[BEGIN Selected passage]

Example 5: NetDiffuse
A more complex network model can be used to show diffusion of a value through a directed network.
Viewing this model in Nova
To run this model:
- Launch Nova
- Select Menu Item File | Browse Model Library
- Open folder 6-Network Models and double-click NetDiffuse
Diffusion through a Directed Network
This model demonstrates diffusion of a quantity, the temp parameter in the sublayer, through a directed network. The quantity moves among nodes in the network only along established, directed links between two nodes. The simple rules that drive this diffusion lead to interesting patterns related to the topology, density, and stability of the network. Furthermore, the model may be useful in understanding the basic properties of dynamic processes on networks, and provides a useful starting point for designing more complex and realistic network-based models.
How it Works
In each tick, each node shares some percentage (defined by the rate slider) of its "value" (temp) quantity with its neighbors in the network. Specifically, the amount of shared value is divided equally and sent along each of the outgoing links from each node to each other node. If a node has no outgoing links, then it doesn't share any of it's value; it just accumulates any that its neighbors have provided via incoming links. Note that because it is a directed network, node B may give value to node A even if node A doesn't give back. The size of each node shows how much "value" (value of temp) that node has, where the area of the node is proportional to its value. The brightness of a link represents how much value just flowed through that edge.

[END Selected passage]
[BEGIN Provided information]

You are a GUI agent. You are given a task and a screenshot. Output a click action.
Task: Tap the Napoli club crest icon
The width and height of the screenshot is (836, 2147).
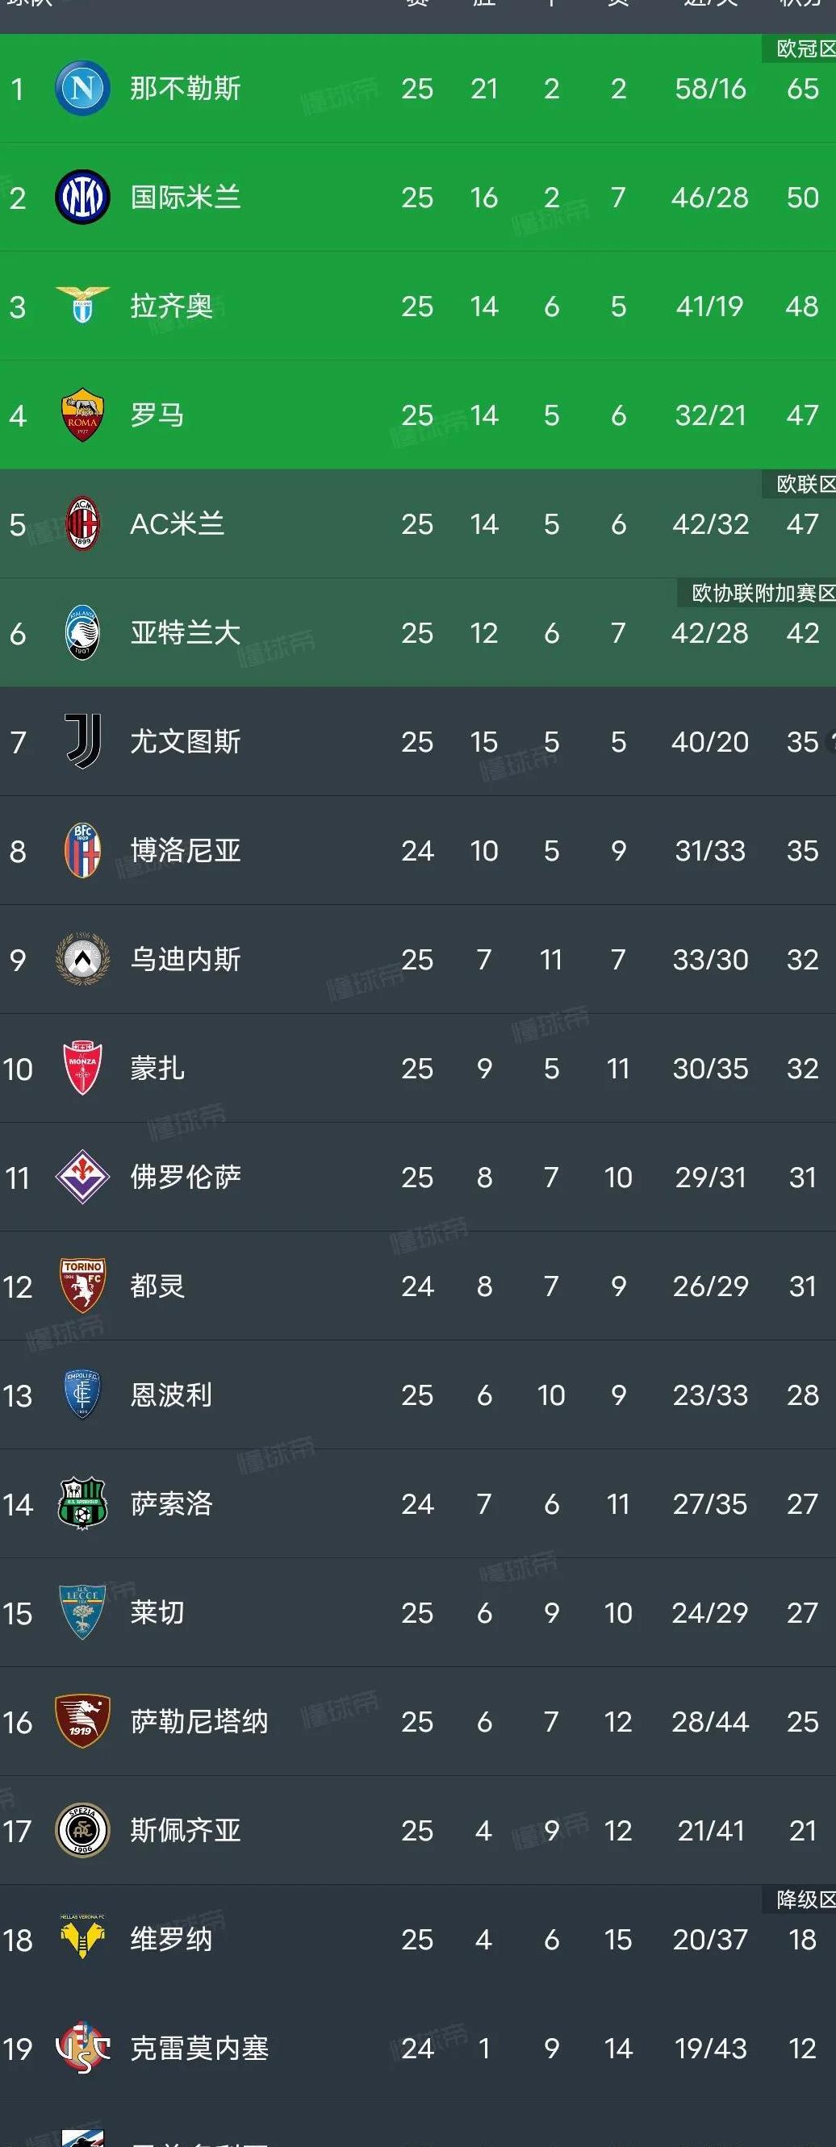[83, 88]
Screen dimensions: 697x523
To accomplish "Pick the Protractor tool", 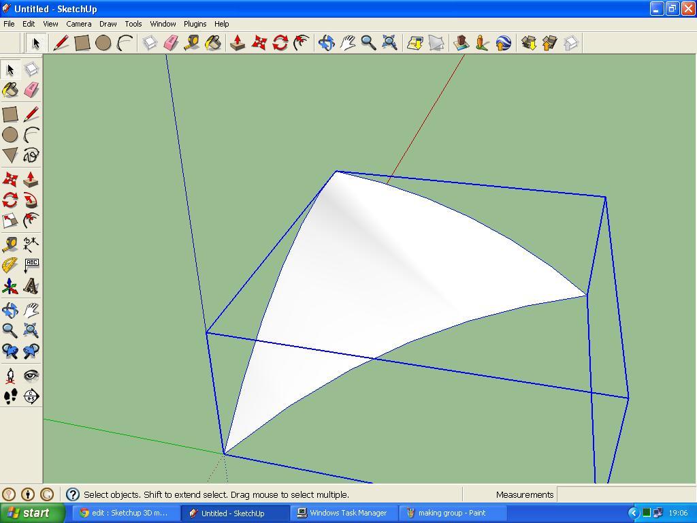I will tap(10, 265).
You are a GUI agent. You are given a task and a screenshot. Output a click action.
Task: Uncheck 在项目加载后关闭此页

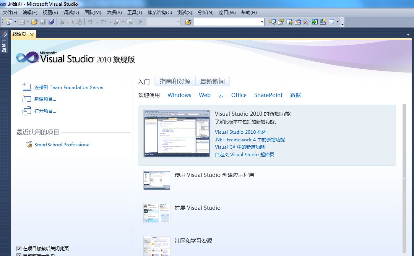(x=19, y=248)
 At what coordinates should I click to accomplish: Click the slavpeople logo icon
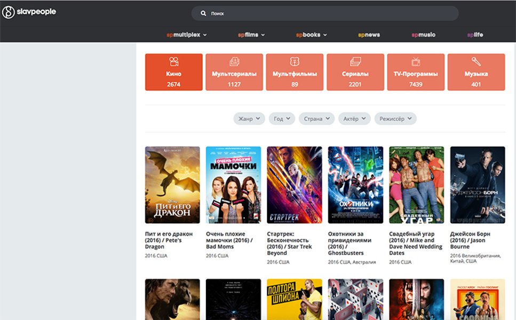[8, 12]
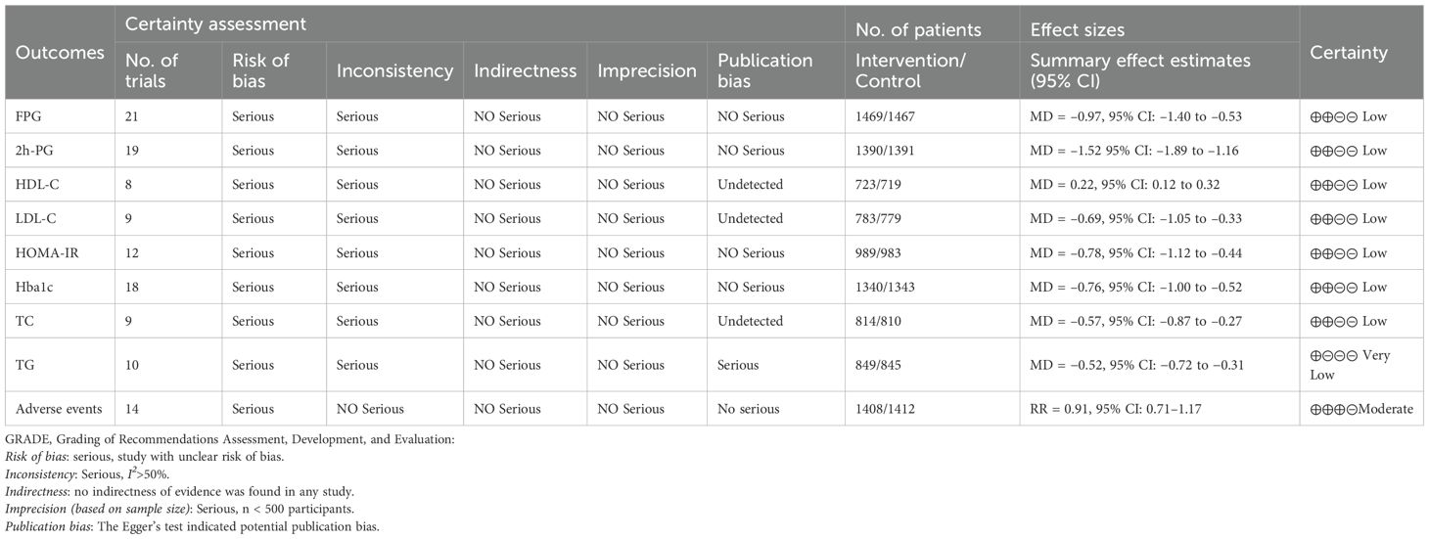This screenshot has width=1429, height=539.
Task: Click the LDL-C Undetected publication bias cell
Action: point(751,219)
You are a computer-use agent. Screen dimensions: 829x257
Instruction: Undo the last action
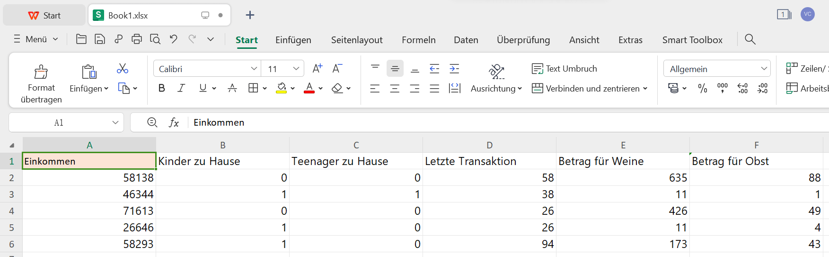point(174,39)
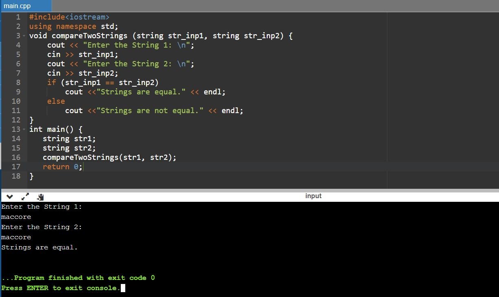Click the "Strings are not equal." string literal
The height and width of the screenshot is (297, 499).
point(150,111)
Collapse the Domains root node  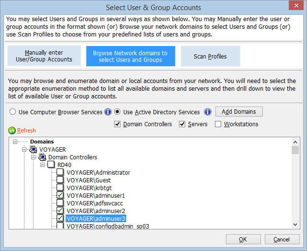coord(15,142)
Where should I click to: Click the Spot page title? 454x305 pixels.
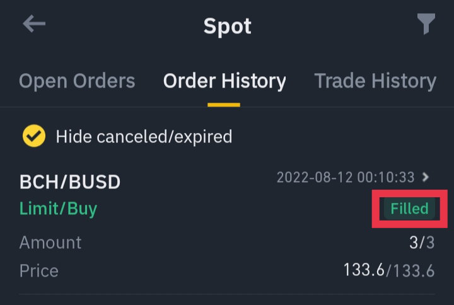point(227,26)
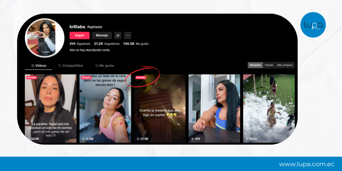The width and height of the screenshot is (342, 171).
Task: Click the Lupa Media logo
Action: pos(313,25)
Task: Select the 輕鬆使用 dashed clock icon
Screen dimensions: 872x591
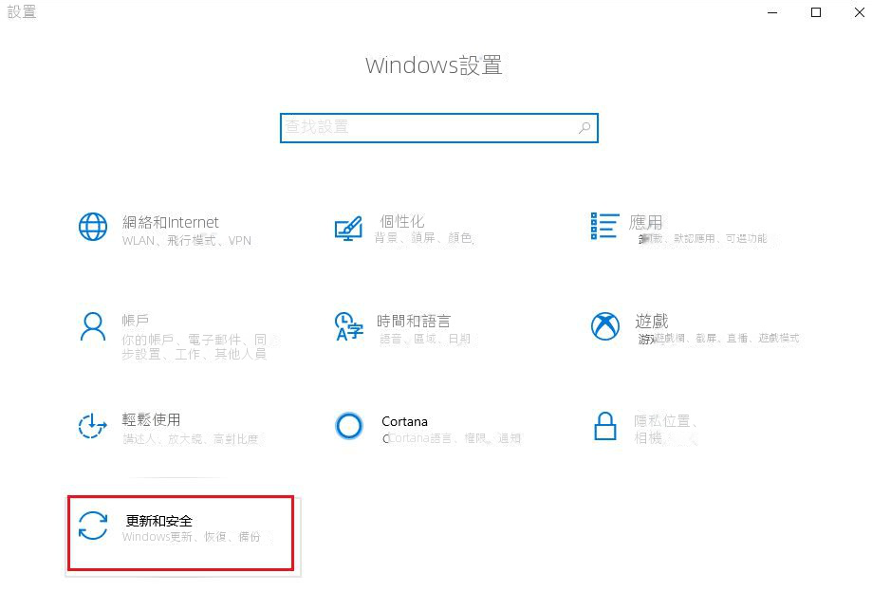Action: (92, 426)
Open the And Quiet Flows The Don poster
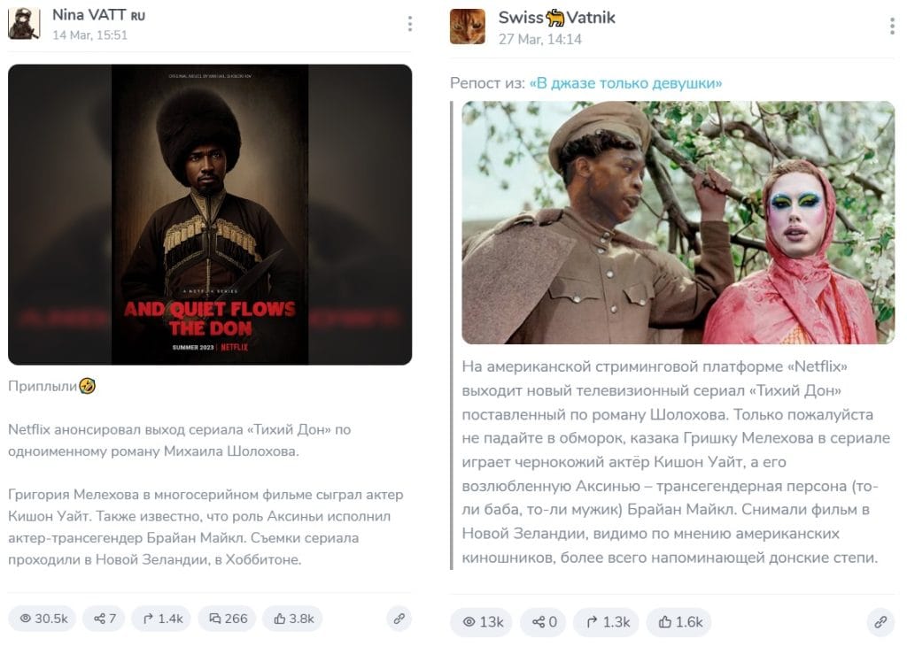The image size is (907, 647). 210,214
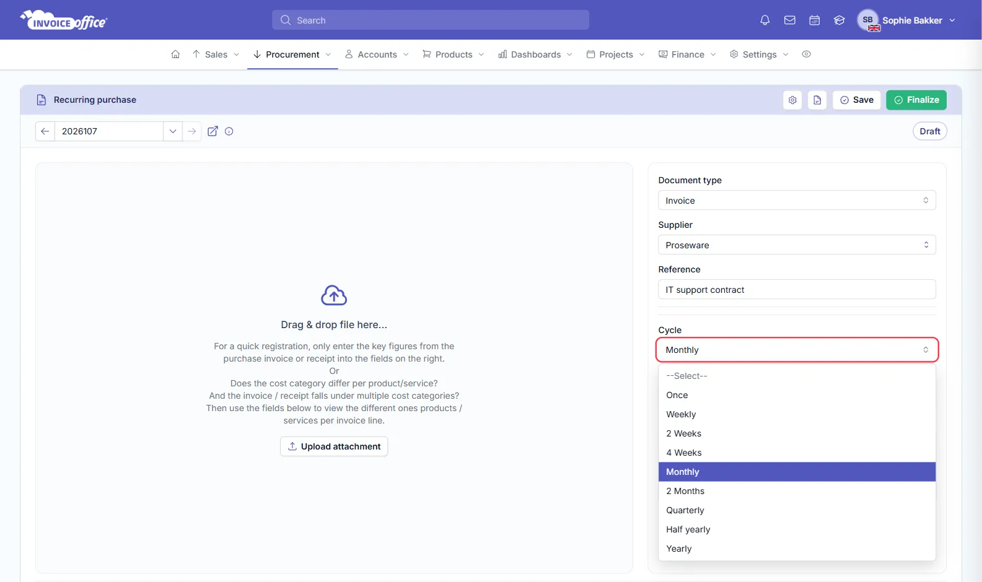The image size is (982, 582).
Task: Click the Upload attachment button
Action: 334,446
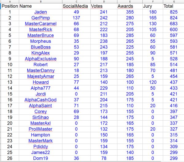Click Morpheus votes value 238
184x162 pixels.
[x=104, y=41]

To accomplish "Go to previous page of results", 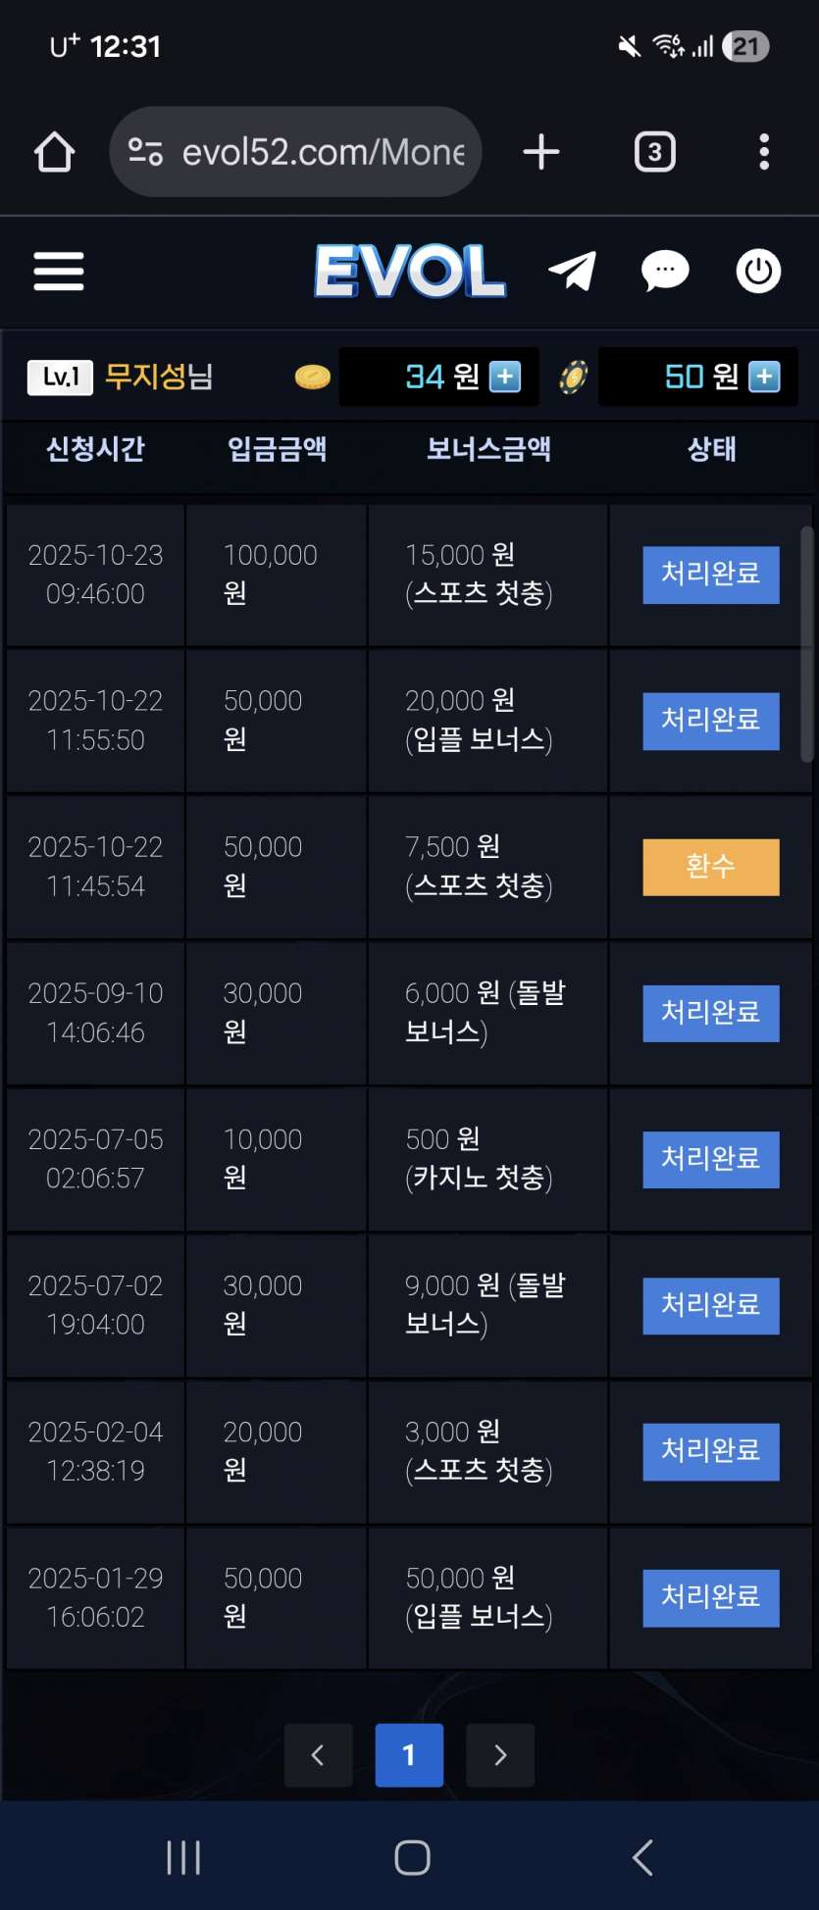I will (x=318, y=1755).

[END Provided information]

» Do this: Can you extract the entire NetDiffuse passage word for word? These entries were taken from a different source than the NetDiffuse passage.

» In response:
Example 5: NetDiffuse
A more complex network model can be used to show diffusion of a value through a directed network.
Viewing this model in Nova
To run this model:
- Launch Nova
- Select Menu Item File | Browse Model Library
- Open folder 6-Network Models and double-click NetDiffuse
Diffusion through a Directed Network
This model demonstrates diffusion of a quantity, the temp parameter in the sublayer, through a directed network. The quantity moves among nodes in the network only along established, directed links between two nodes. The simple rules that drive this diffusion lead to interesting patterns related to the topology, density, and stability of the network. Furthermore, the model may be useful in understanding the basic properties of dynamic processes on networks, and provides a useful starting point for designing more complex and realistic network-based models.
How it Works
In each tick, each node shares some percentage (defined by the rate slider) of its "value" (temp) quantity with its neighbors in the network. Specifically, the amount of shared value is divided equally and sent along each of the outgoing links from each node to each other node. If a node has no outgoing links, then it doesn't share any of it's value; it just accumulates any that its neighbors have provided via incoming links. Note that because it is a directed network, node B may give value to node A even if node A doesn't give back. The size of each node shows how much "value" (value of temp) that node has, where the area of the node is proportional to its value. The brightness of a link represents how much value just flowed through that edge.